* SET PROBLEM
Rewrite the part of the lines that opens with the line containing "Open the Project" and closes with the line containing "click(544, 153)", substituting "button" for every "icon" and leaving everything else unchanged.

* MATERIAL FOR THIS TASK
_ _ _

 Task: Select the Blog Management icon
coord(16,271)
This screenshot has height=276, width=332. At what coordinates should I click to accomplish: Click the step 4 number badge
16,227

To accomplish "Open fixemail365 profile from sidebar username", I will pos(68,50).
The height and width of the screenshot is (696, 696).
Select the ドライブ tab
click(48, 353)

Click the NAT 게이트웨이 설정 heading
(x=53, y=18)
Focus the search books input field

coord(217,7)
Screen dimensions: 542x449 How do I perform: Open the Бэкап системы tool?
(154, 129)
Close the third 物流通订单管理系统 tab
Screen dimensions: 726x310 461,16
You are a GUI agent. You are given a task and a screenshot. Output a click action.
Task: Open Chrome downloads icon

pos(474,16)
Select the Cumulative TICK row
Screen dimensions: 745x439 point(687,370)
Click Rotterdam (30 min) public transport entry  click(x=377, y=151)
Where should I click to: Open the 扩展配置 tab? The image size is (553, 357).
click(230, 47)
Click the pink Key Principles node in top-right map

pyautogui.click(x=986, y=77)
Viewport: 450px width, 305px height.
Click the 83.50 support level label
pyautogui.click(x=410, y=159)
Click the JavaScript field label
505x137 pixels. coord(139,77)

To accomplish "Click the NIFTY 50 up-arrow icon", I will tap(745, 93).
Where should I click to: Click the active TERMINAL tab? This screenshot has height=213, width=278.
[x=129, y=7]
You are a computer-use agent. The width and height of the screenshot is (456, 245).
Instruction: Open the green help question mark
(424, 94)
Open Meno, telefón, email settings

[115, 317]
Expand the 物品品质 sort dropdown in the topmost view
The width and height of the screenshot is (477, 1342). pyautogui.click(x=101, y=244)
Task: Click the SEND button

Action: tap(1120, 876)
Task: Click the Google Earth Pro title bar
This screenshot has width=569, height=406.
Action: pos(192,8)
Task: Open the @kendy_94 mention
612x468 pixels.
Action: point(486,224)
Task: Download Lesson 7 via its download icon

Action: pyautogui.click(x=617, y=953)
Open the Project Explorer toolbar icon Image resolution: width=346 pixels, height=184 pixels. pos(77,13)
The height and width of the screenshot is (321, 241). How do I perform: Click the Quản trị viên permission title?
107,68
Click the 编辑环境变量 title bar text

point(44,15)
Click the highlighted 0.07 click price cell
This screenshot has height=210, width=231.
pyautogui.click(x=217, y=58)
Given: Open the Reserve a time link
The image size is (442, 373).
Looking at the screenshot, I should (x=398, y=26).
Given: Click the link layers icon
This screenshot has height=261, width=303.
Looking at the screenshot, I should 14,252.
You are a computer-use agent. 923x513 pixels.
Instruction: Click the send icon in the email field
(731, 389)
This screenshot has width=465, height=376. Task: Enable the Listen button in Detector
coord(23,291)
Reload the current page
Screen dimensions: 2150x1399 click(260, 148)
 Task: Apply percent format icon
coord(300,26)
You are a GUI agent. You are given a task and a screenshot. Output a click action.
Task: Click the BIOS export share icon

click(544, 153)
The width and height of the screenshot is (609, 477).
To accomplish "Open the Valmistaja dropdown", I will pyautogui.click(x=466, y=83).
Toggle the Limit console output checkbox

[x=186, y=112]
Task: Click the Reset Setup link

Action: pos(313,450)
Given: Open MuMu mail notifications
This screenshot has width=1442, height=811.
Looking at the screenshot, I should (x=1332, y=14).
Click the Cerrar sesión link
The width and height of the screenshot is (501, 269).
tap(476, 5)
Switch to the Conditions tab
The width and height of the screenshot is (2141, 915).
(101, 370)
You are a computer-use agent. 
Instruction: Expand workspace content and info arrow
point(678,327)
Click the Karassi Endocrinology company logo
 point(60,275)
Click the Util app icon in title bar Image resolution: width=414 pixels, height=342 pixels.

_ _ _

* RIGHT ANSWER
Open the Project Explorer toolbar button Image resolution: width=346 pixels, height=184 pixels. pos(77,13)
The height and width of the screenshot is (321, 241). How do I perform: Click the Quản trị viên permission title?
107,68
Click the 编辑环境变量 title bar text

point(44,15)
Click the highlighted 0.07 click price cell
This screenshot has height=210, width=231.
pyautogui.click(x=217, y=58)
Given: Open the Reserve a time link
The image size is (442, 373).
Looking at the screenshot, I should (x=398, y=26).
Given: Click the link layers button
This screenshot has height=261, width=303.
Looking at the screenshot, I should 14,252.
You are a computer-use agent. 923x513 pixels.
Instruction: Click the send button in the email field
(731, 389)
This screenshot has width=465, height=376. Task: Enable the Listen button in Detector
coord(23,291)
Reload the current page
Screen dimensions: 2150x1399 click(260, 148)
 Task: Apply percent format button
coord(300,26)
You are a GUI agent. You are given a task and a screenshot. Output a click action.
Task: Click the BIOS export share button

click(544, 153)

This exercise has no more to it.